Most people I know (and I'm 52) can't even dream of buying a home. Even if you have a Ph.D. (like I do), most of us can look forward to working as an Adjunct College Professor (like I do), which means getting paid essentially minimum wage, with no job security and no office. Over half of all teachers are adjuncts now. So, this mindset has even seeped into higher education. Students pay more money for less. Most professors work for a pittance. Meanwhile, college presidents and administrators make very large salaries. In other words, over time, every institution has been taken over by Rich Person Stockholm Syndrome. Health care is considered health insurance. Think about this for a moment. If you call the police, do they ask if you have crime insurance? Does a firefighter ask to see if you can pay for their services? Asking someone desperately ill walking into a doctor's office for their insurance information first is equally insane, especially when most all other countries in the world guarantee health care as a right, not a privilege. But we don't see how crazy, because we are all victims of Rich Person Stockholm Syndrome. Having been hijacked by rich people and corporations to do their bidding and see their way, we can't see outside this box. Therefore, when someone like Sanders comes along and calls bullshit on this for everyone else who doesn't benefit, the first impulse is to attack or belittle him. All he is saying is: this system is crazy. He is asking: why as a democracy are we being controlled by 50 or so rich people and their agendas? This is a legitimate question. A good question, and not one to be dismissed as "populist rhetoric."

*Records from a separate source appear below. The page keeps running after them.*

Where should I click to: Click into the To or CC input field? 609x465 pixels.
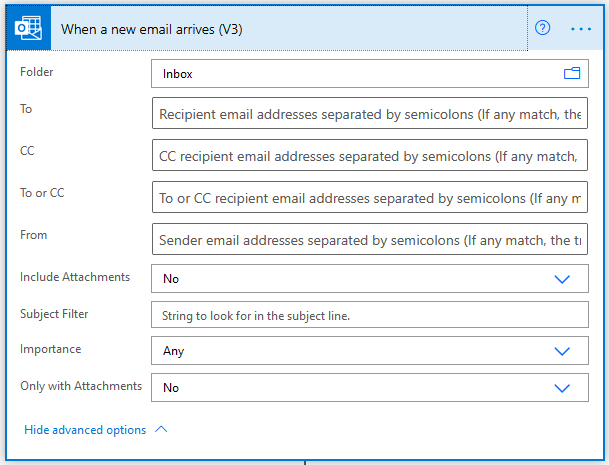coord(369,199)
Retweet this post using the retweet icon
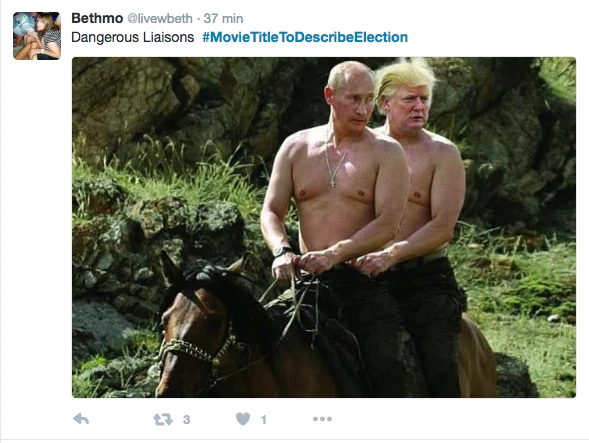Viewport: 589px width, 443px height. tap(163, 419)
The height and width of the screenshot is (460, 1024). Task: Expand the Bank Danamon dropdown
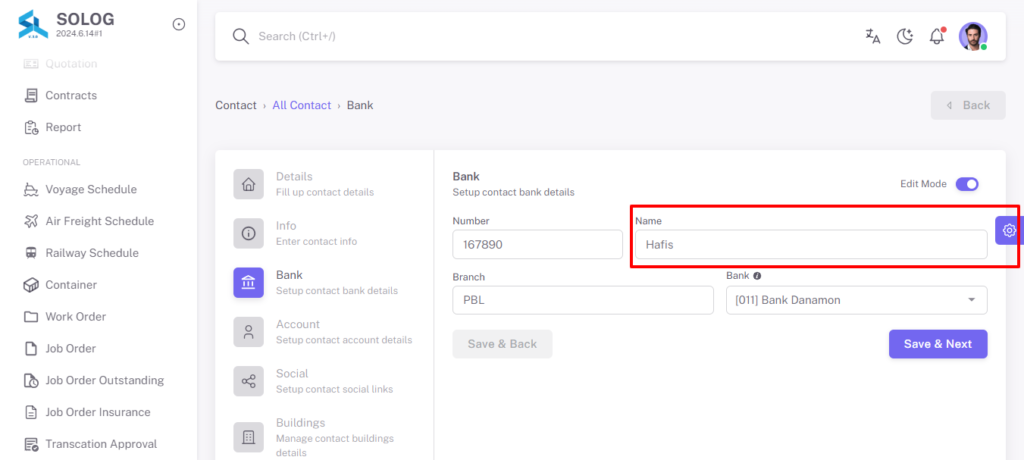tap(857, 301)
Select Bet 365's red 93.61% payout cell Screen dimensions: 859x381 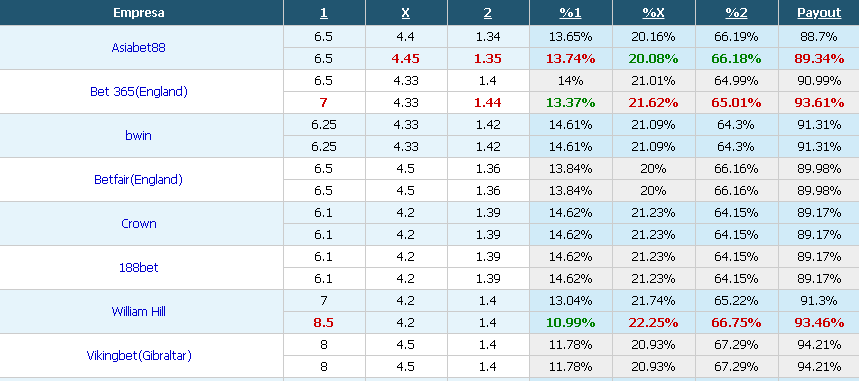(819, 103)
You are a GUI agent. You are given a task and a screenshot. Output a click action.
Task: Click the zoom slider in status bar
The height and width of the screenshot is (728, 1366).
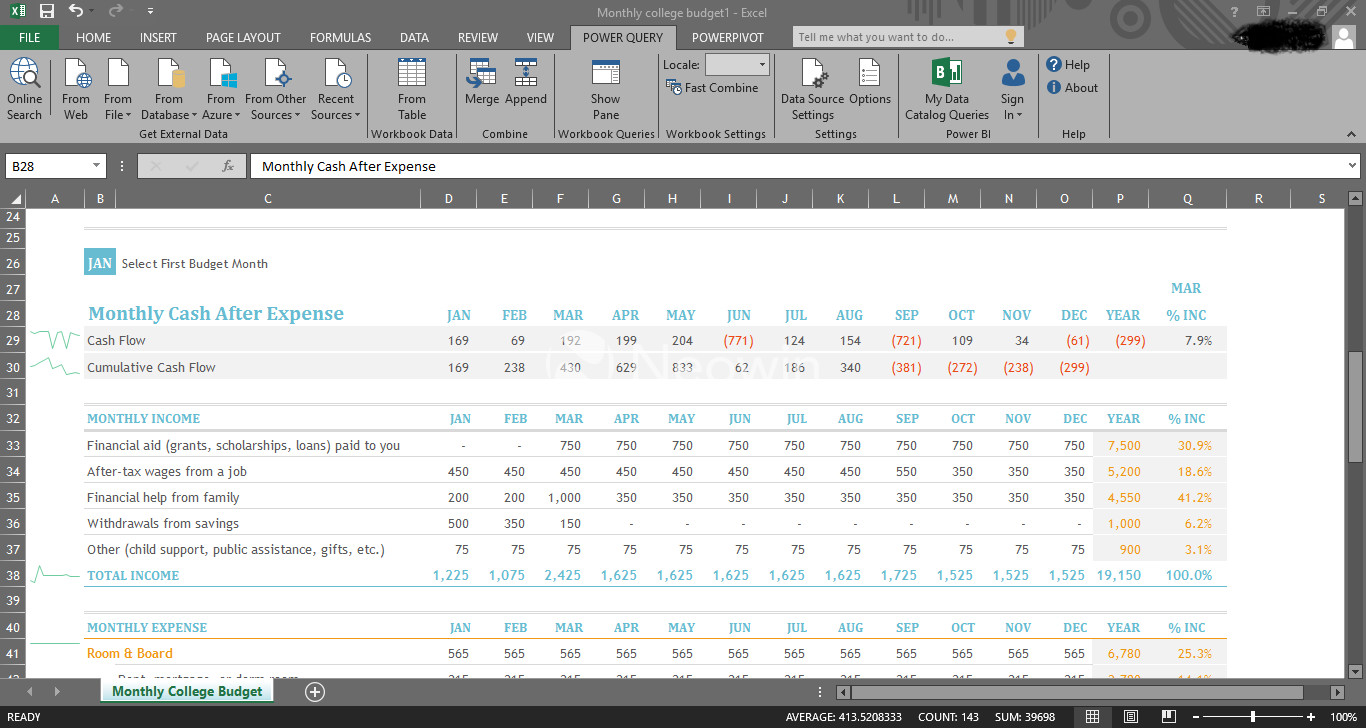[1253, 717]
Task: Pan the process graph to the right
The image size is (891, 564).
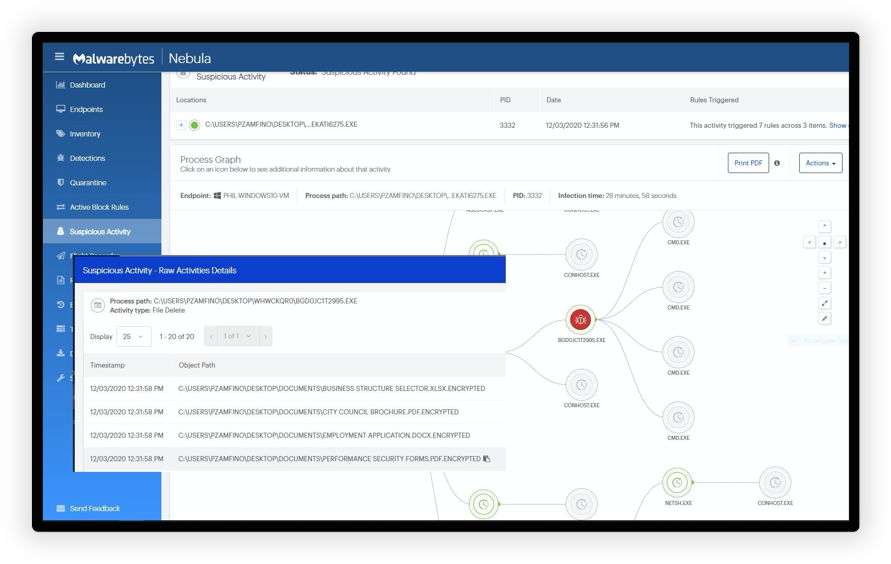Action: click(839, 242)
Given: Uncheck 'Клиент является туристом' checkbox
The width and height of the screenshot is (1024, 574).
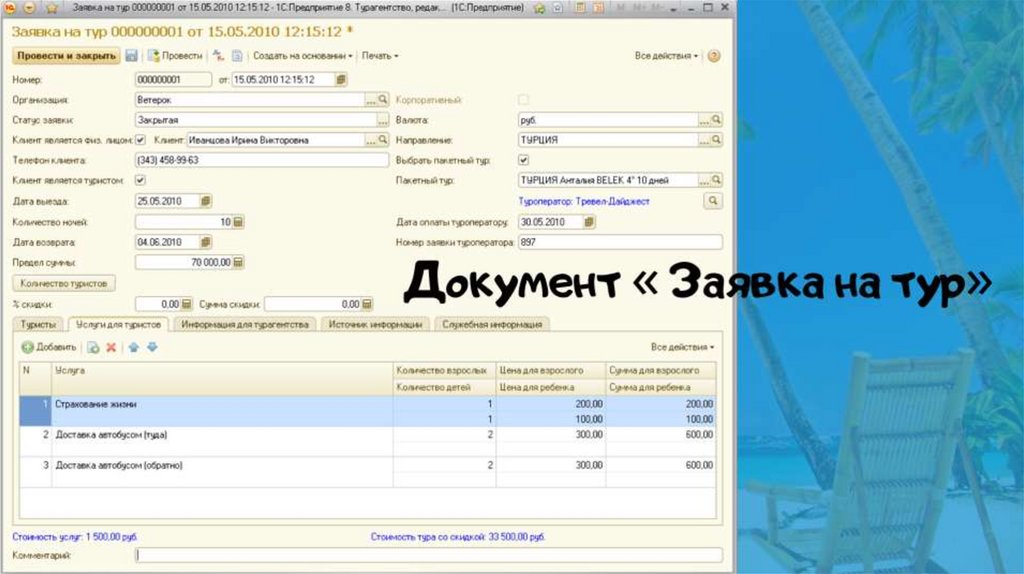Looking at the screenshot, I should pos(140,180).
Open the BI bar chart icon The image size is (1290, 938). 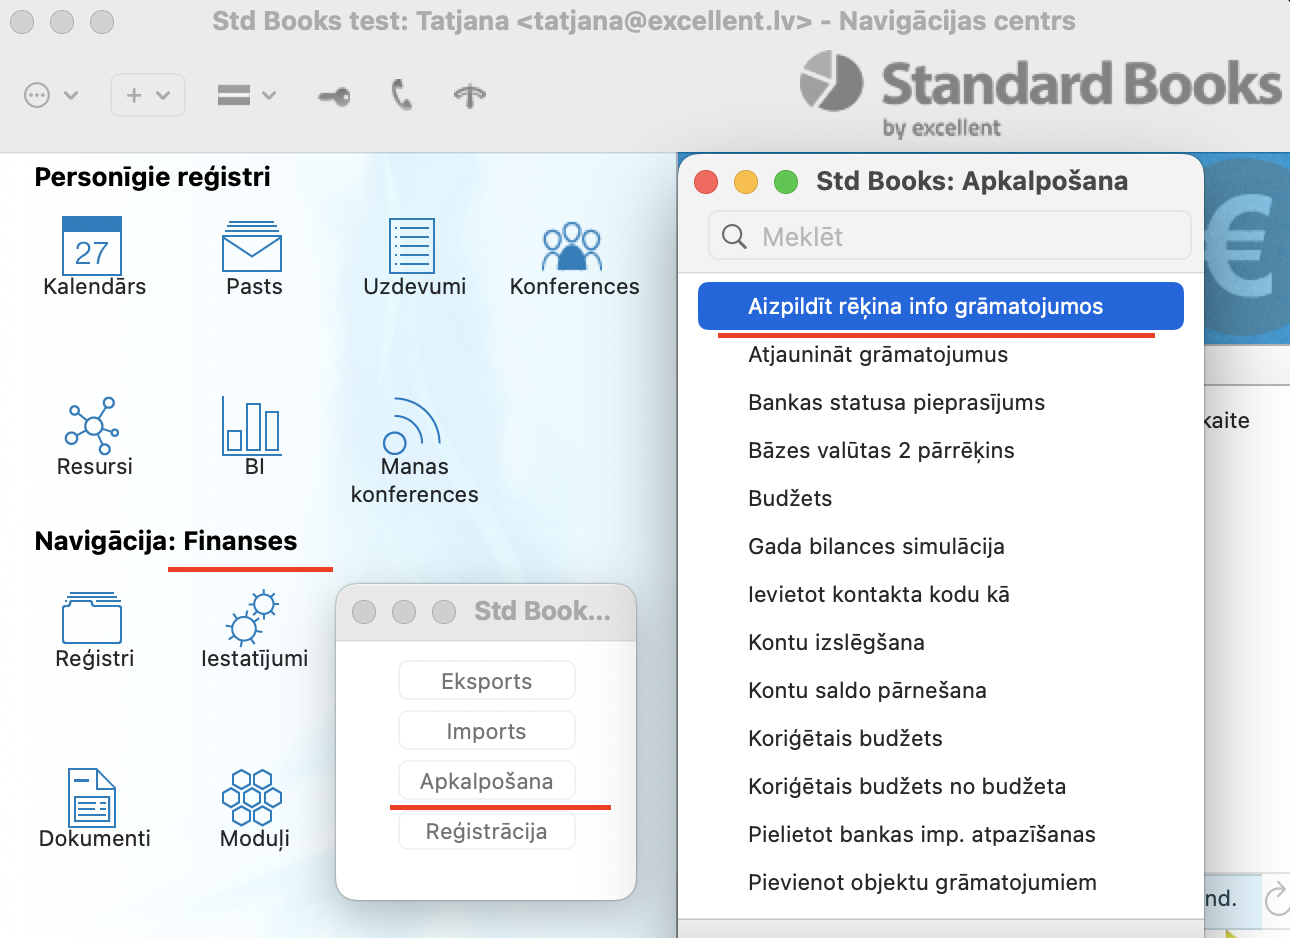(252, 424)
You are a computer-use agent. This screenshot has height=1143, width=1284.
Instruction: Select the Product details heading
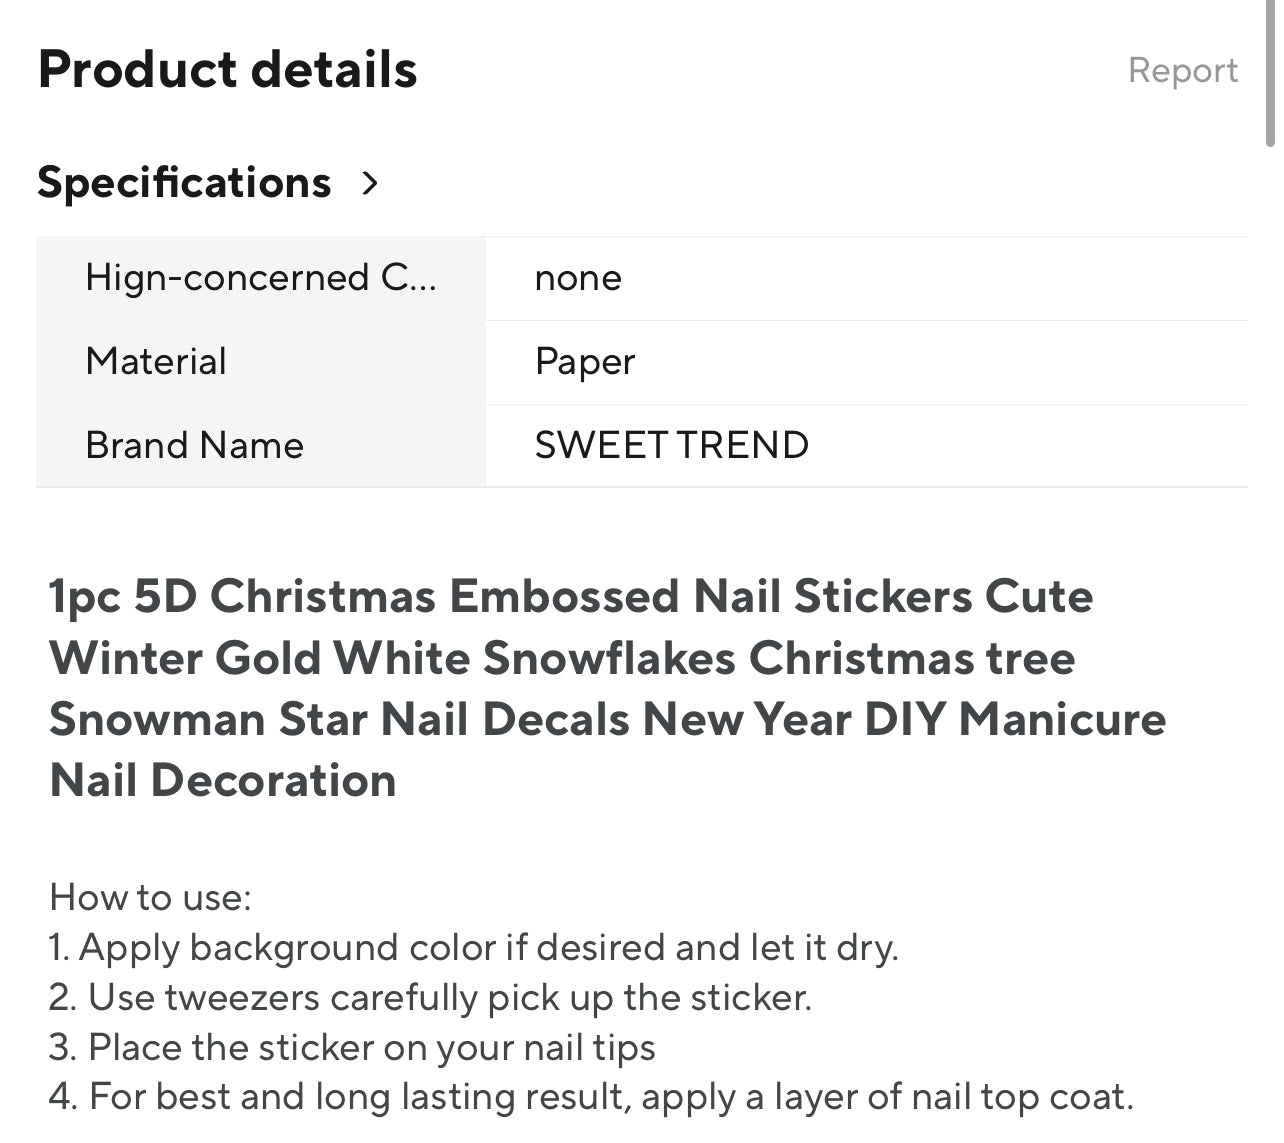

And let's take a moment to look at that phrase: "populist rhetoric" - what is the point of it? The point is to belittle the speaker and to employ classist shaming techniques. A perfect abuser move. Oh, you think you have a point? No, you don't. You're "over simplifying". You're "over reacting". Dear, dear, you're hysterical! In other words, anyone who speaks up outside of the narrow frame of rhetoric that doesn't threaten the status quo (which primarily benefits a very small group of billionaires), is sidelined as a crank, a whacko, an idealist or - horror of horrors - an ideologue! As if capitalism isn't its own ideology. I mean, please. No. No. No. To point out the inhumanity of a system that places profits for a few over the very lives - never mind well being - of the many - is not ideology. It's reality.

So, I urge you - if you believe in Bernie's ideas, then vote for him. We have a chance to remake the political map. Remember, too, in the 1930s, we elected FDR and Germany elected Hitler. We got the better deal. Desperate times require voting for someone who understands how desperate the times are and can act accordingly. Acting accordingly requires seeing clearly.

Finally, for those of you who say but Bernie can't get anything done with this Congress, a gentle reminder: neither has Obama and neither could Hillary. Moderation is getting nowhere as a strategy. What we need to do is elect a new Congress. That is basic. We get to go to the polls for everyone in 2016, not just President. For those who say Bernie's not practical, go look at his record. He's been at this game since the early 1980s. The reason people are telling you he can't do what he's saying is because they are scared witless that he can. The same 50+ billionaires also own all the main stream media, don't forget. Read any newspaper or watch any TV and you will see the bias.

So, for all these reasons (including the fact he is far more electable in the general election than Hillary, since he's killing it with the independent voters, which are the biggest voting block in the country), I'm voting for the guy who has broken free from Rich People Stockholm Syndrome and is helping others do the same. I'm voting for Bernie Sanders.